#### [EXTRACT TO READ]
Tips for Taking Good Care of Yourself
One of the most daunting parts of leaving any formal rehab environment is learning how to maintain a balanced, healthy schedule on your own. One very basic way to remember the most important elements of self-care is H.A.L.T. During recovery, you should make a concerted effort to never let yourself get too hungry, too angry, too lonely, or too tired. When you make these four basic things the foundation of your self-care plan, you’ll have a feasible, manageable way to get started.
Mimic the Self-Care Routine That You Established in Rehab
To avoid becoming overwhelmed, consider creating a schedule that’s similar to the one you maintained in rehab. Start your day with a healthy breakfast and end it with a good night of sleep. You should be getting between seven to nine hours of sleep each night based on the recommendations of your personal physician or therapist. You should also maintain a balanced, nutrient-dense diet and a regular exercise plan. Routine exercise will boost your energy, improve your sleep quality, and help you better manage stress levels.

#### [EXERCISE SET]
**1.** According to the self-care tips, how many hours of sleep should you get each night?
**2.** Reproduce word for word the part of the self-care tips between "Mimic the Self-Care" and "manage stress levels.", inclusive.

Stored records
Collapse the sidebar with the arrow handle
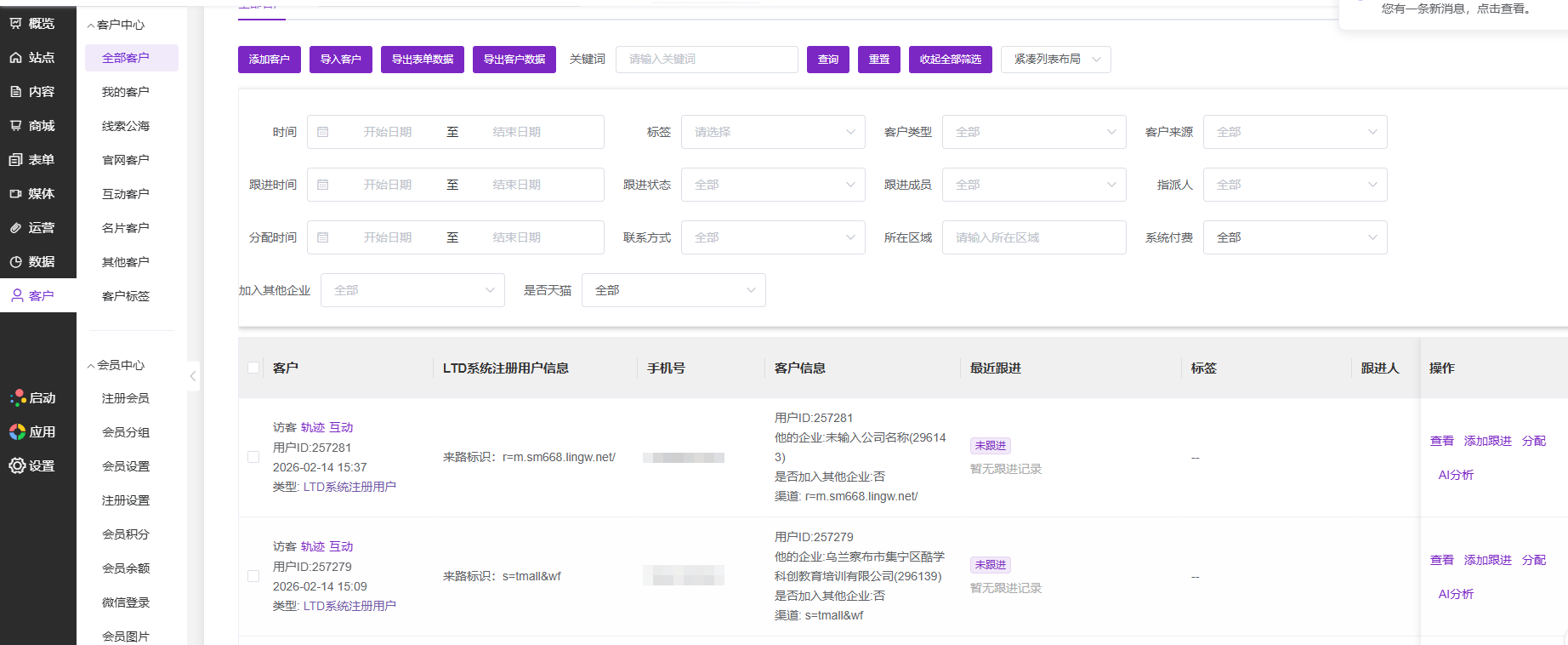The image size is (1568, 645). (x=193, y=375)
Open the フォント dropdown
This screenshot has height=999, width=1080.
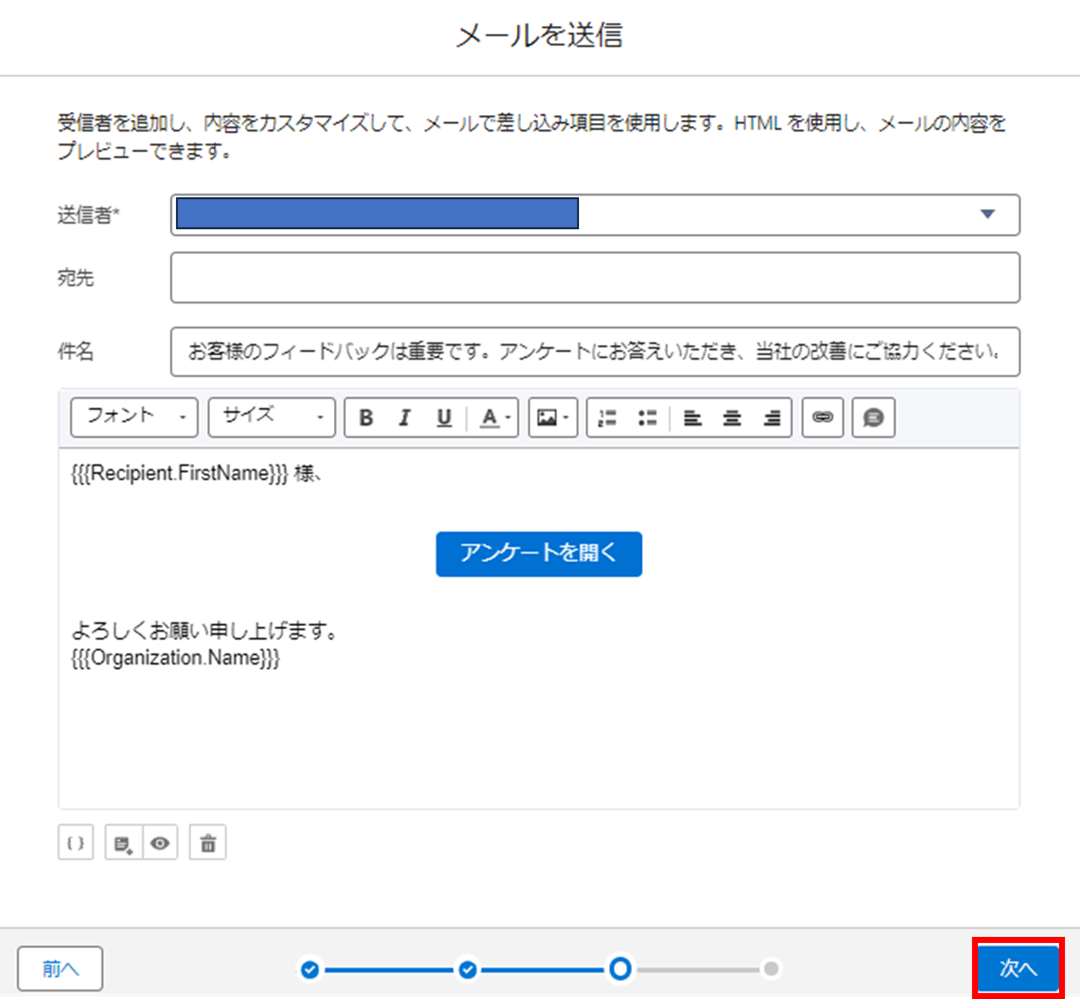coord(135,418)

#### [ANSWERS TO THE PROBLEMS]
**1.** Between seven and nine hours.

**2.**
Mimic the Self-Care Routine That You Established in Rehab
To avoid becoming overwhelmed, consider creating a schedule that’s similar to the one you maintained in rehab. Start your day with a healthy breakfast and end it with a good night of sleep. You should be getting between seven to nine hours of sleep each night based on the recommendations of your personal physician or therapist. You should also maintain a balanced, nutrient-dense diet and a regular exercise plan. Routine exercise will boost your energy, improve your sleep quality, and help you better manage stress levels.